* To do *
Can you scale the records in the stretch from the line containing "Open Aggiornamento software gear icon" through the line containing "Click the Disponibilidade clock icon", both ends included, and give only those lines again with their requests? Multiply every coordinate in the answers by 2.55, round to whole numbers with halves going up, and leave the pictures out.

* Data shown *

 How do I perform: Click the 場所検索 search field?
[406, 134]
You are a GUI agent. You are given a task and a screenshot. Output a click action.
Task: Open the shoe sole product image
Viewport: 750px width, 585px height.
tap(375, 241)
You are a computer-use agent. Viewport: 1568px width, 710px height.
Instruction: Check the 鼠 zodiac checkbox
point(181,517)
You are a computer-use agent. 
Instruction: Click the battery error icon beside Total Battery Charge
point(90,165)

* * *

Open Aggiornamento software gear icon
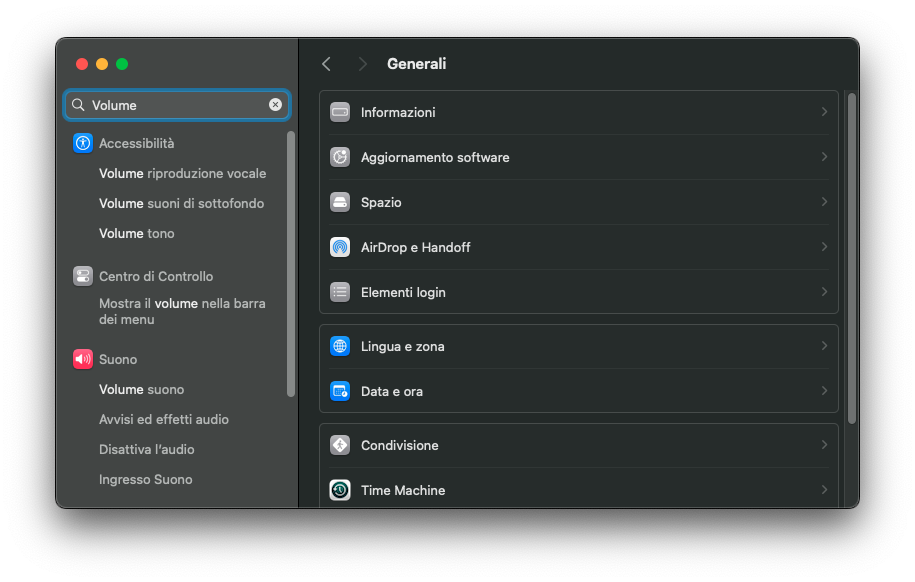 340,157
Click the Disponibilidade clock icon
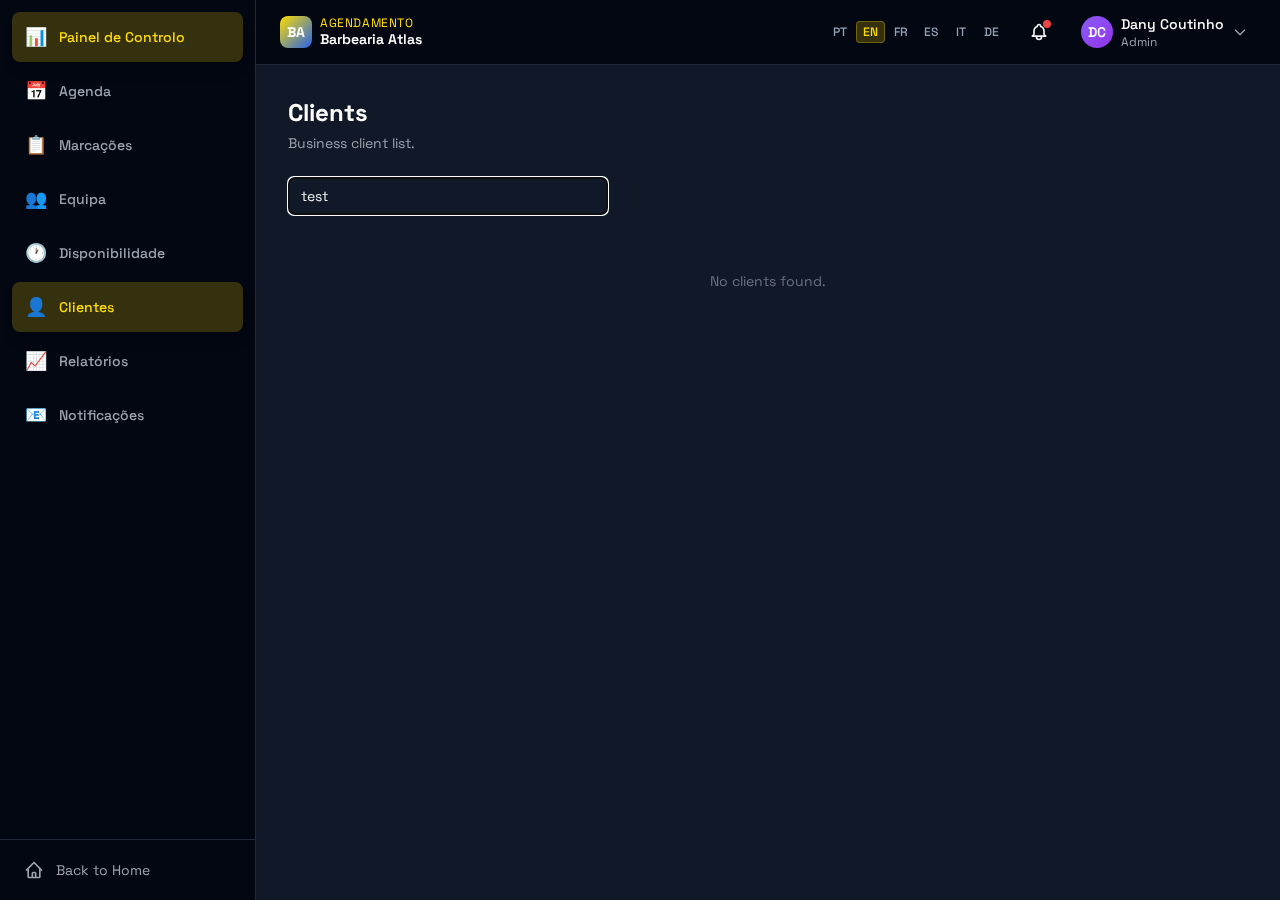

--

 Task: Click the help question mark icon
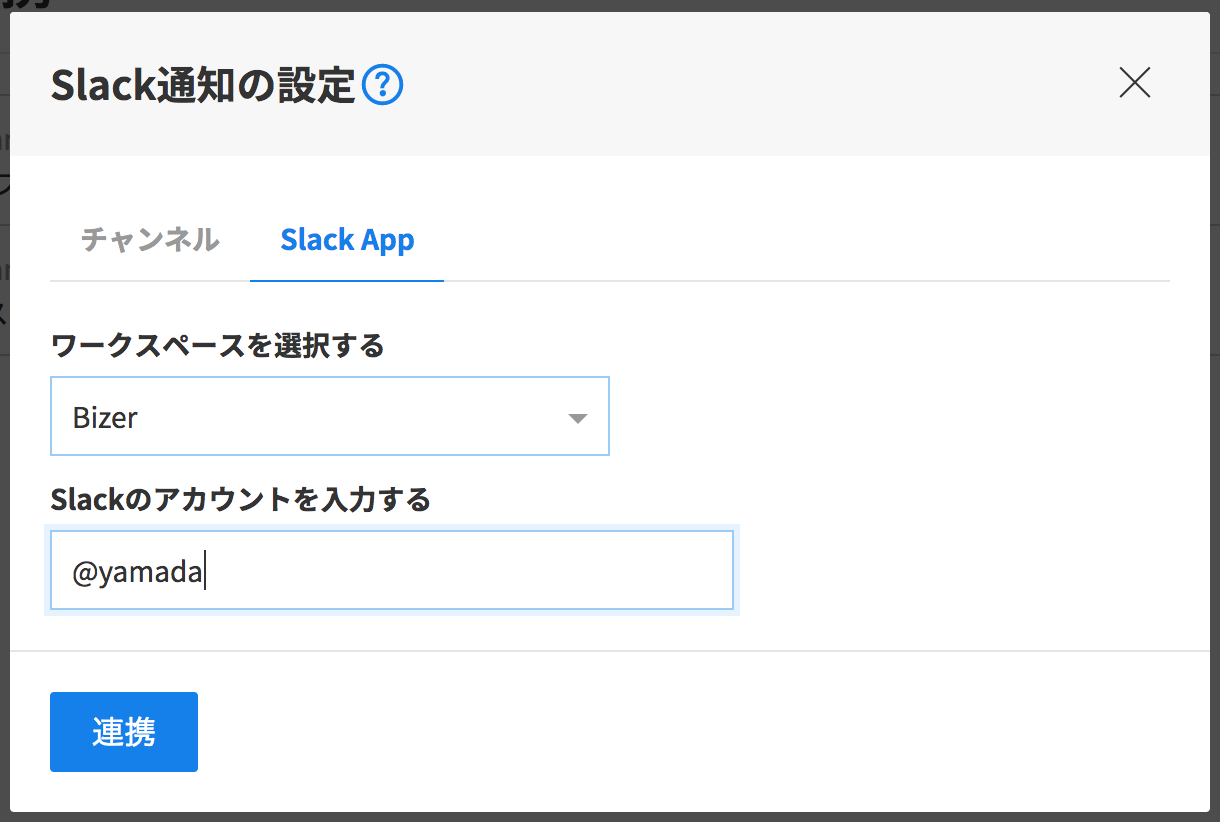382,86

* Full answer *
Open Aggiornamento software gear icon
 867,400
Click the Disponibilidade clock icon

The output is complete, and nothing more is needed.